_ACTIVITY A_
List every place name that appears in the abstract of the seminar announcement.
_ACTIVITY B_
From the seminar announcement, extract the passage from "SoPP Seminar Series: Reaping" up to and including "Dr. Annapurna Mamidipudi.".

SoPP Seminar Series: Reaping what we sow: From Sustainable Development to Responsible Innovation (Aug 2, 2023)

We are delighted to kickstart the Academic Seminar series in the School of Public Policy 2023-24 with a seminar by Dr. Annapurna Mamidipudi.
 
Title:  Reaping what we sow: From Sustainable Development to Responsible Innovation
Speaker: Annapurna Mamidipudi
Date: Wednesday, 02-08-2023
Time: 12-1:30 pm
Venue: LHC 606

 

Abstract:

India is set to come up with 28 bioethanol plants that will convert waste biomass to fuel; the first second-generation biofuel refinery will be set up in Punjab, where the fires of environmental toxicity due to rice straw disposal by farmers burn the brightest, clogging up the lungs of Punjab and Delhi for the better part of two months every winter. This announcement in the media comes on the tail of the report of a NWO funded Responsible Research and Innovation [RRI] project on the responsible production of biogas from rice straw waste, which recommends that farmer innovations be taken more seriously in addressing the crisis. Despite the inclusive and deliberative language of the framework, participation in innovation governance aims to secure public acceptance of emerging science and technology within the institutions and frameworks of economic development. This European framing of RRI as a tool to align social and ethical values with S&T innovation encounters a different context in the case of Indian rice straw: By engaging with farmers knowledge and practices, and their organizations involved in shaping such a technological culture, we ask: What knowledge is conceived as relevant for legitimizing which ambitions in the agricultural transformation of India? How are innovation policy-frameworks shaping which knowledge, practice, and aims as valid? And what can we learn from the trajectory of exclusion of farmer knowledge in earlier policy frameworks such as Green Revolution, and Sustainable Development, for designing effective RRI policies in the future?

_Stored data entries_
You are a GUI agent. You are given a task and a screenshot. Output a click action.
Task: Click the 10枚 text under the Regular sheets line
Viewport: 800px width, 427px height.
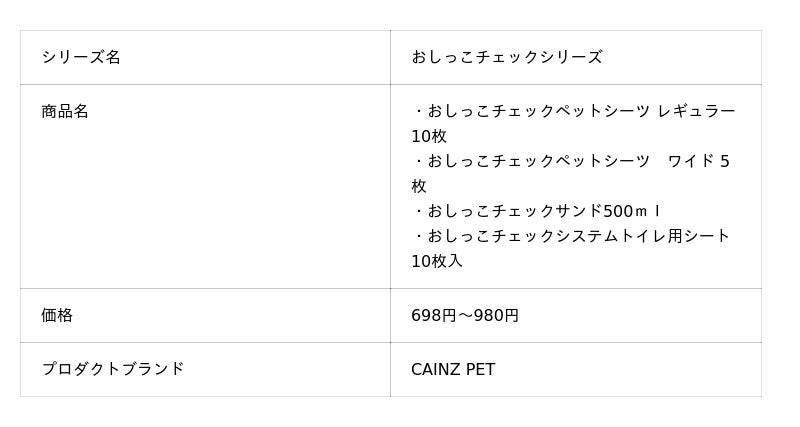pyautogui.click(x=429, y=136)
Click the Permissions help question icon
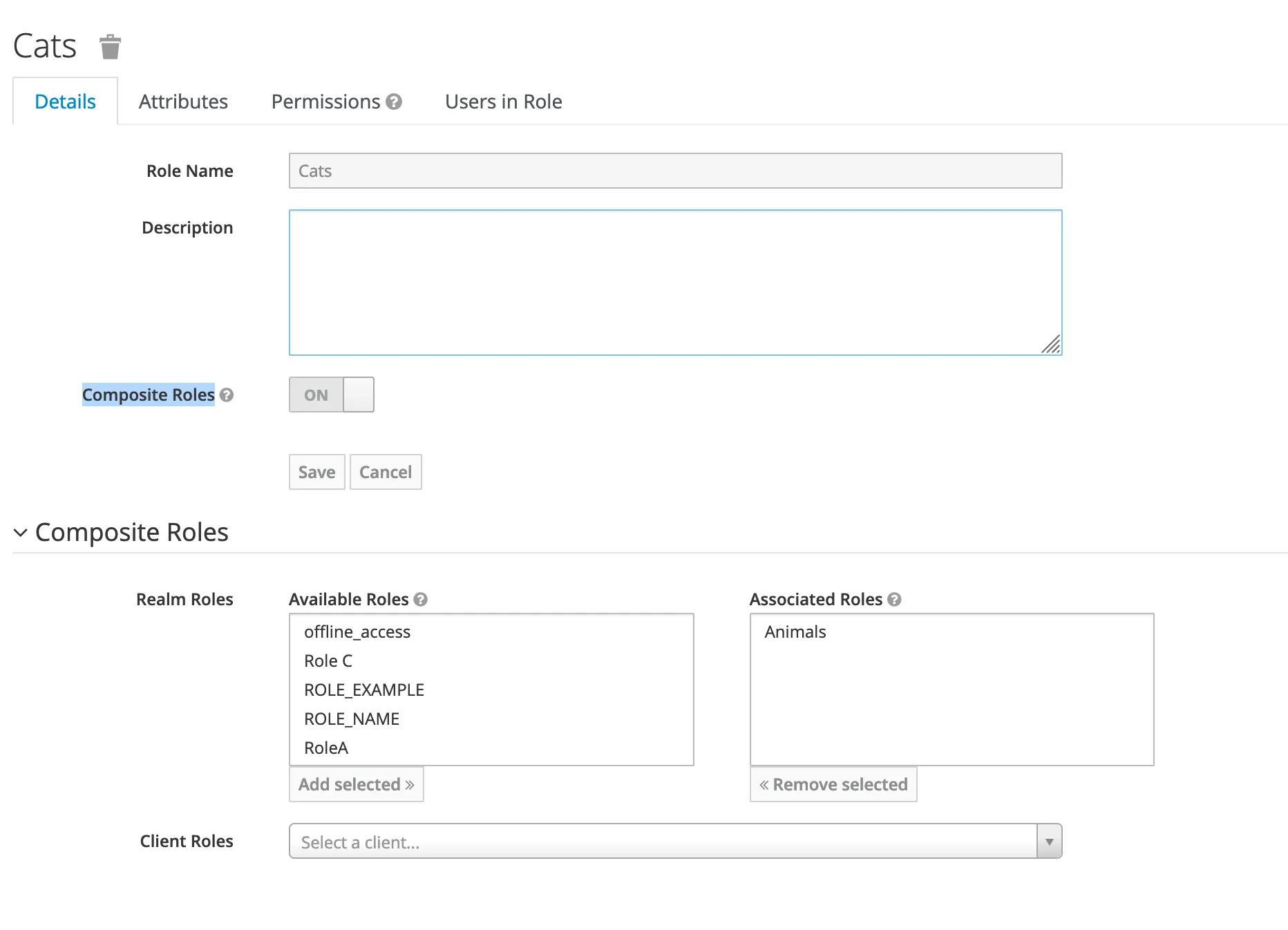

_OUTPUT A_
India, Punjab, Delhi

_OUTPUT B_
SoPP Seminar Series: Reaping what we sow: From Sustainable Development to Responsible Innovation (Aug 2, 2023)

We are delighted to kickstart the Academic Seminar series in the School of Public Policy 2023-24 with a seminar by Dr. Annapurna Mamidipudi.